*Instructions to follow:*
Using the listing below, please print exactly the lines from the one with "Facebook (39, 1987)" through the one with "All products (132, 157)". Leave out every picture.

*Available records:*
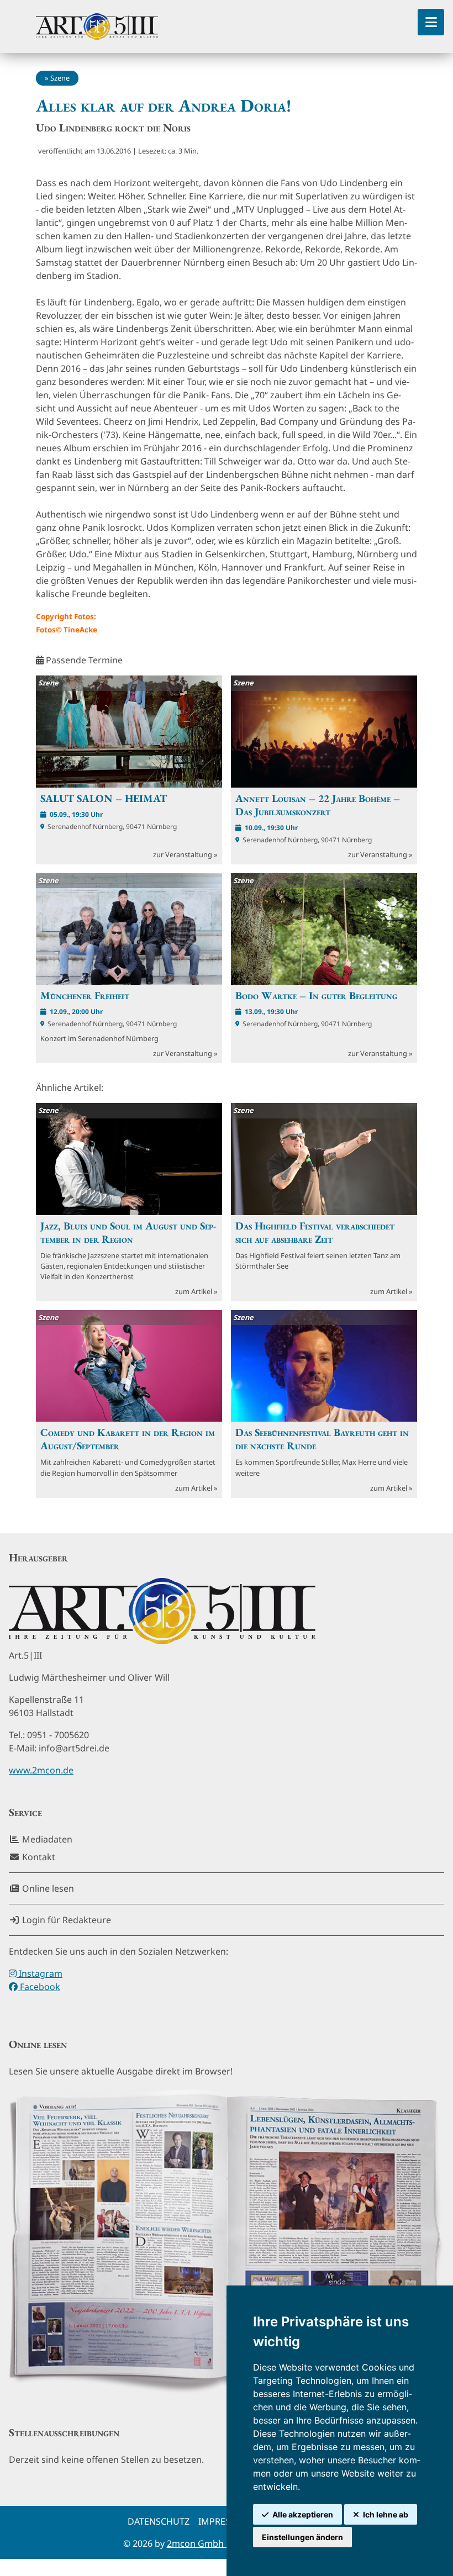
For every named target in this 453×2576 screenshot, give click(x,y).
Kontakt (37, 1857)
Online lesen (47, 1888)
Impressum (224, 2521)
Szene (60, 78)
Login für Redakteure (65, 1920)
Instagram (39, 1973)
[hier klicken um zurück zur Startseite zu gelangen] (97, 26)
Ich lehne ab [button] (385, 2514)
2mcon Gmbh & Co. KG (214, 2543)
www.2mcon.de (41, 1770)
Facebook (39, 1987)
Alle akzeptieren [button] (302, 2514)
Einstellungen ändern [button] (302, 2537)
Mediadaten (46, 1839)
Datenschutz (158, 2521)
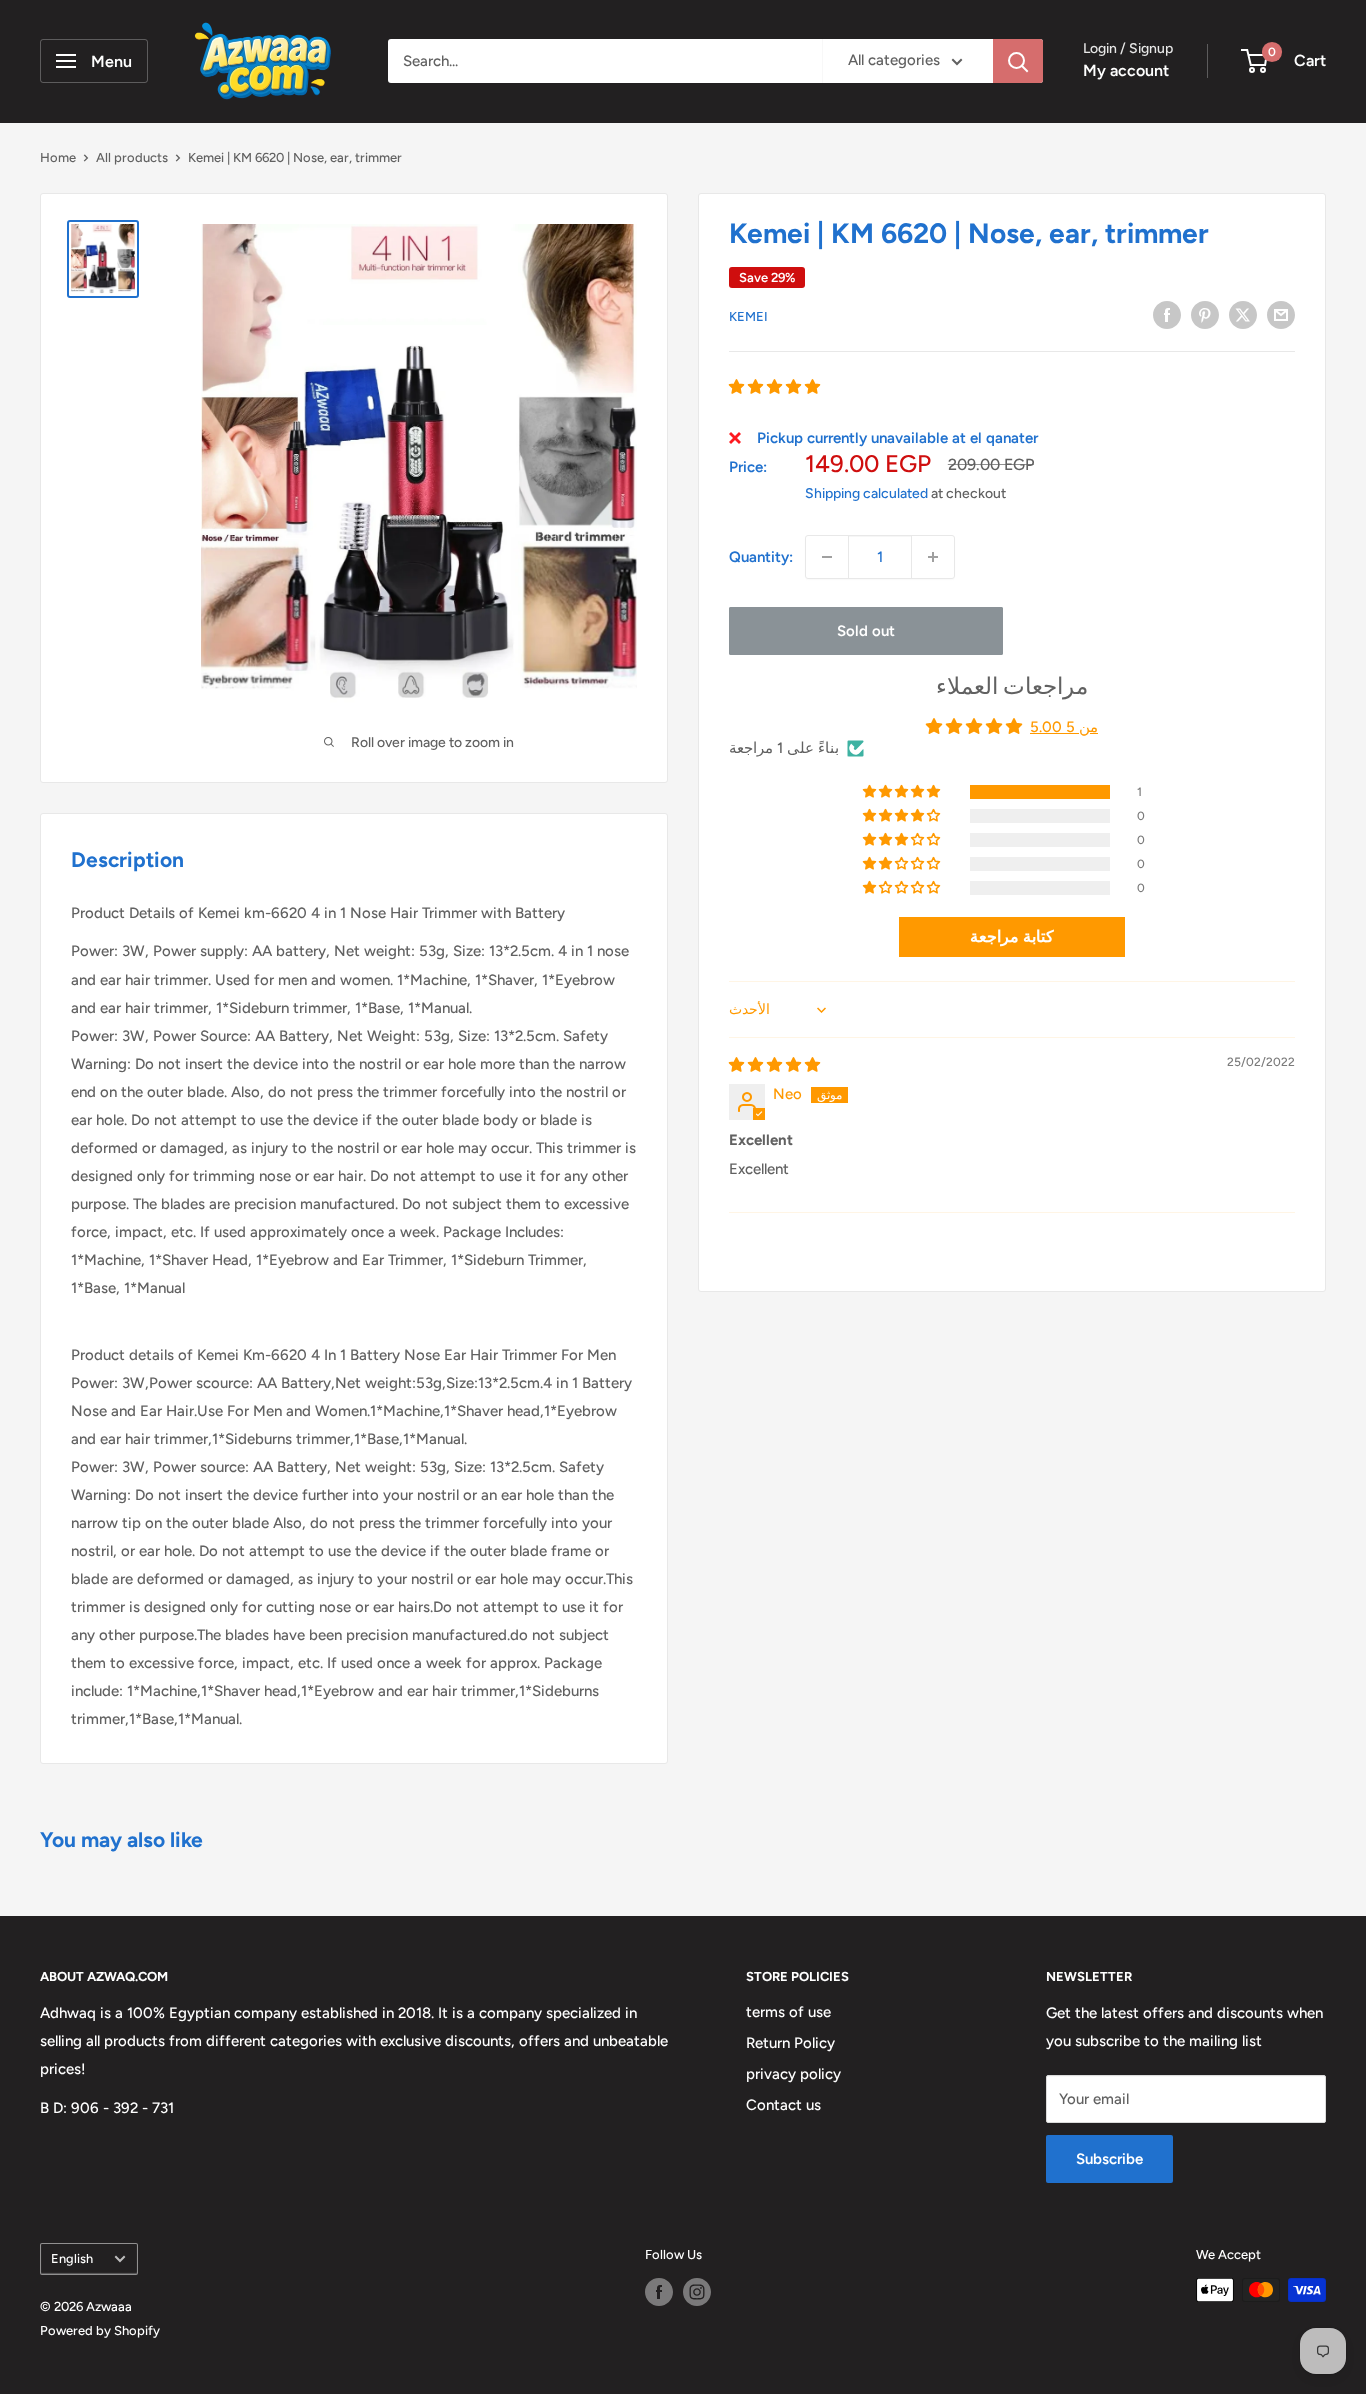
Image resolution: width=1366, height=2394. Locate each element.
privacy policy (793, 2074)
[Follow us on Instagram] (697, 2292)
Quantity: (761, 557)
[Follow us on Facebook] (659, 2292)
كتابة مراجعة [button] (1012, 936)
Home (58, 157)
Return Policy (790, 2043)
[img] (774, 1065)
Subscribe (1109, 2159)
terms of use (788, 2012)
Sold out (866, 631)
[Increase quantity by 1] (933, 557)
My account (1126, 70)
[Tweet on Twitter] (1243, 314)
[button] (774, 387)
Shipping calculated (866, 493)
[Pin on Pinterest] (1205, 314)
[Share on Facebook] (1167, 314)
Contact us (783, 2105)
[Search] (1018, 61)
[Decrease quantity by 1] (827, 557)
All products (132, 157)
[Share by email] (1281, 314)
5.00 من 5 (1064, 727)
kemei (748, 316)
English (72, 2258)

*Answer space:*
Facebook (39, 1987)
Alle akzeptieren [button] (302, 2514)
Einstellungen ändern [button] (302, 2537)
Mediadaten (46, 1839)
Datenschutz (158, 2521)
Image resolution: width=1366, height=2394. Locate each element.
privacy policy (793, 2074)
[Follow us on Instagram] (697, 2292)
Quantity: (761, 557)
[Follow us on Facebook] (659, 2292)
كتابة مراجعة [button] (1012, 936)
Home (58, 157)
Return Policy (790, 2043)
[img] (774, 1065)
Subscribe (1109, 2159)
terms of use (788, 2012)
Sold out (866, 631)
[Increase quantity by 1] (933, 557)
My account (1126, 70)
[Tweet on Twitter] (1243, 314)
[button] (774, 387)
Shipping calculated (866, 493)
[Pin on Pinterest] (1205, 314)
[Share on Facebook] (1167, 314)
Contact us (783, 2105)
[Search] (1018, 61)
[Decrease quantity by 1] (827, 557)
All products (132, 157)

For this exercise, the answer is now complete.